読者のみなさんからいただいた家計や保険、ローンなど、お金の悩みにプロのファイナンシャルプランナーが答えるFPの家計相談シリーズ

今回の相談者は、歳をとると賃貸住宅が借りられなくなるというニュースを見て、住宅購入を考えている32歳の未婚女性。とはいえ、転職も検討しているため、このタイミングではなかなか決断ができないといいます。FPの三澤恭子氏がお答えします。

現在シングルで、結婚の予定はありません。家を買うべきか迷っています。就職してからあまりお金のかかる趣味はなく、新卒時代から生活レベルをなるべく変えずにいたら、収入が上がるにつれて貯金ができるようになってきました。ただ、ベンチャー企業に就職したため、退職金などの福利厚生が手薄いことに危機感を覚えています。家を買いたいというのも、最近、歳をとると賃貸で部屋を貸してもらえないというニュースを見たからです。それまでは、賃貸に住み続けるつもりでしたが、急に不安を覚えるようになってきました。このタイミングで家を買いたいと思う一方、仕事面においては大手ベンチャーから小さなベンチャーに移ってキャリア形成したいと考えております。今後の仕事が不安定な場合、貯蓄はあっても家の購入などはあきらめたほうがいいでしょうか。


〈相談者プロフィール〉
・女性、32歳、未婚
・職業:会社員
・居住形態:賃貸(一人暮らし)
・毎月の世帯の手取り金額:47万円
・年間の世帯の手取りボーナス額:40万円
・毎月の世帯の支出目安:30万円


<支出の内訳>
・住居費:8.2万円
・食費:4万円
・水道光熱費:1.2万円
・教育費:0.5万円
・保険料:なし
・通信費:1万円
・車両費:なし
・お小遣い:5万円
・その他:10万円


<資産状況>
・毎月の貯蓄額:17万円
・現在の貯蓄総額:710万円
・現在の投資総額:440万円
・現在の負債総額:なし


三澤: ご相談ありがとうございます。ファイナンシャルプランナーの三澤恭子です。家の購入を迷われていらっしゃるのですね。ベンチャー企業でバリバリとお仕事され、キャリア形成の転職も思案中とのこと。

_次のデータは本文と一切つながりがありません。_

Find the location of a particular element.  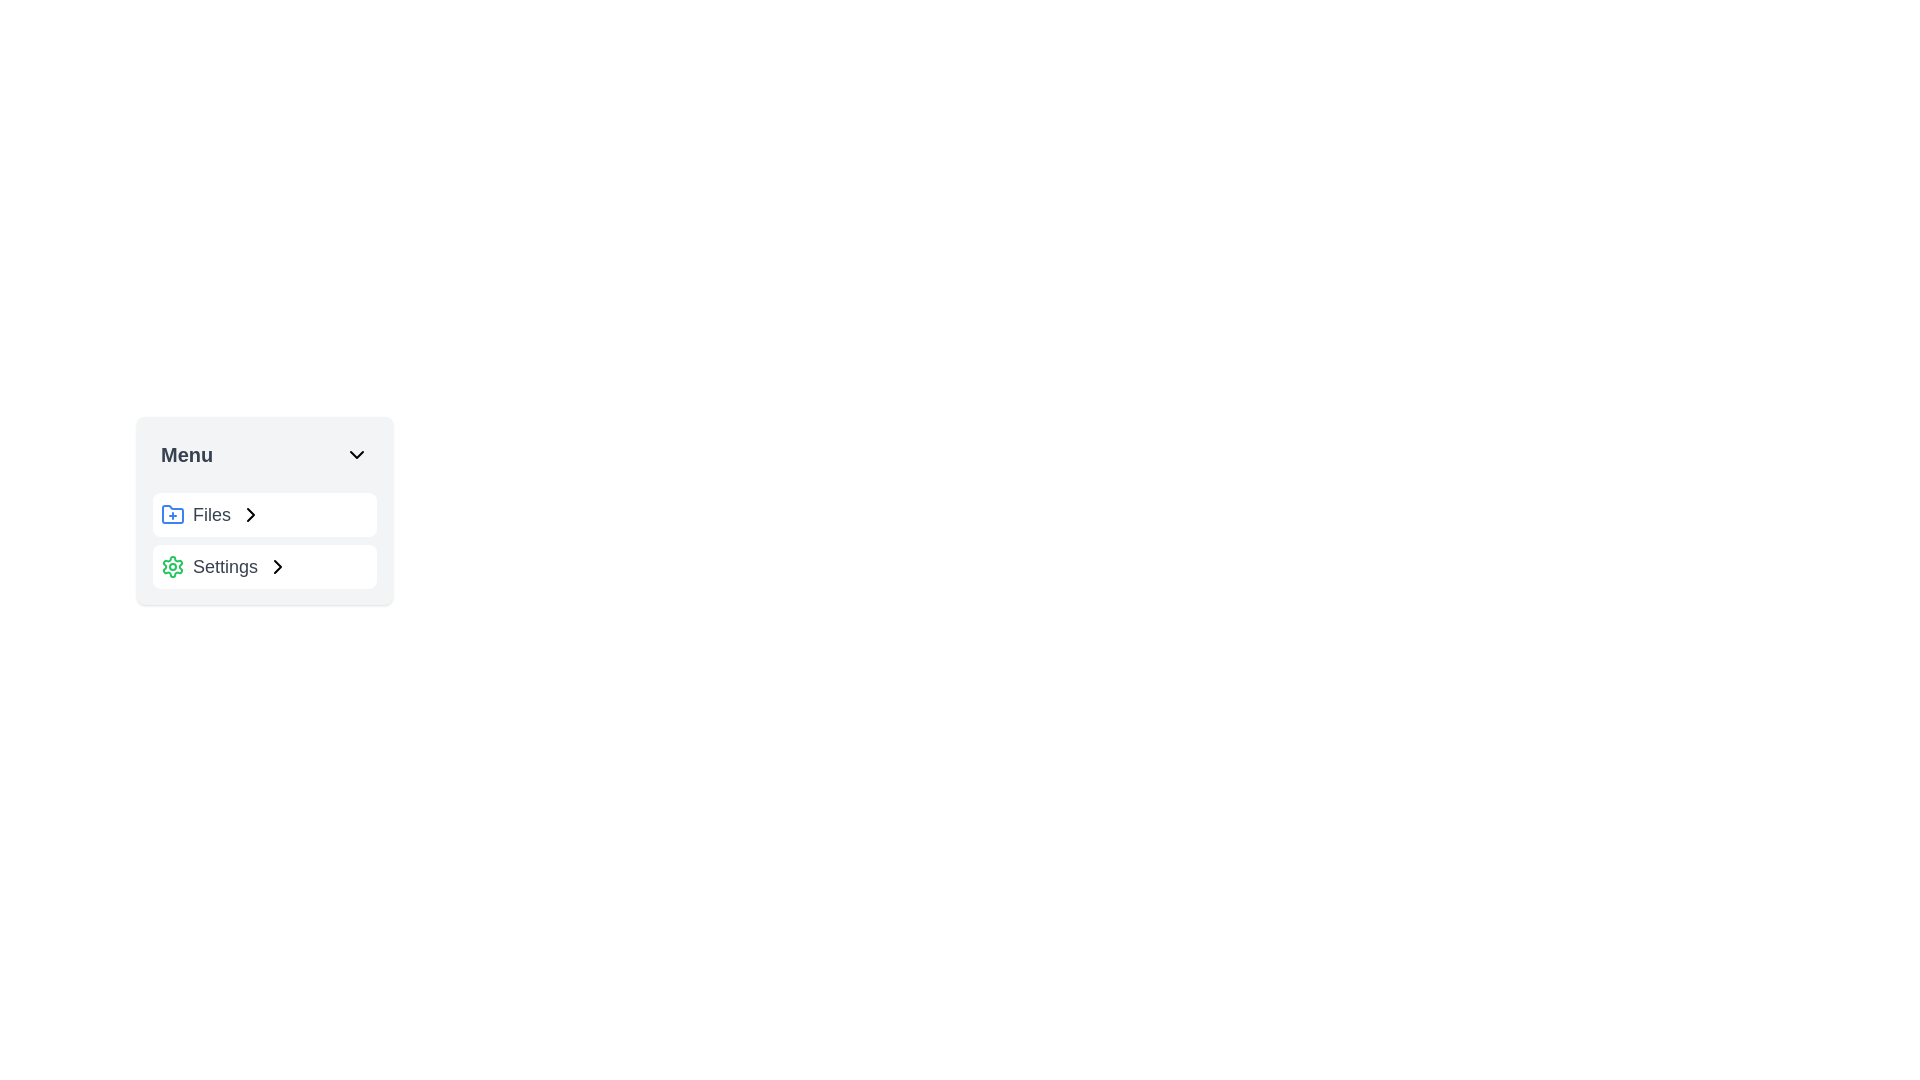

相談者様は将来にどんなビジョンを描いているのでしょうか。なぜ、このタイミングで家を購入するのか、1つ1つ整理していきましょう。

漠然とした不安から住宅購入を決断するのはNG

内閣府の高齢社会白書(平成30年版)によると、2050年には約3人に1人が65歳以上の高齢者になるとされています。おそらく相談者様が60代を迎える頃には日本中、元気なお年寄りでいっぱいになっていることでしょう。

そんな30年後も今と同じように「賃貸住宅がり借りにくい」といった風潮があるのでしょうか。

この高齢社会白書では、“高齢者が自立して暮らすことができる住生活の実現”を目標として掲げ、高齢者が安全に安心して生涯を送ることができるための住宅の改善・供給をはかるとして、以下の政策を明記しています。

<高齢者の居住の安定確保についての支援>
・良質な高齢者向け住まいの供給
・高齢者のニーズに対応した公共賃貸住宅の供給
・高齢者の民間賃貸住宅への入居の円滑化など

また、2017年10月から民間賃貸住宅や空き家を活用した新たな住宅セーフティネット制度である「住宅確保要配慮者(高齢者、障害者、子育て世代など)の入居を拒まない賃貸住宅の登録制度」がスタートしており、全国の登録物件は、セーフティネット住宅情報提供システムから検索することができます。

歳をとったら賃貸住宅が借りられないということがないよう、すでに国も動きだしています。相談者様が高齢者となる数十年先には日本の賃貸事情は大きく様変わりしていることでしょう。漠然とした不安だけで家の購入を決めるのではなく、国の政策を知った上で考えたらいいと思います。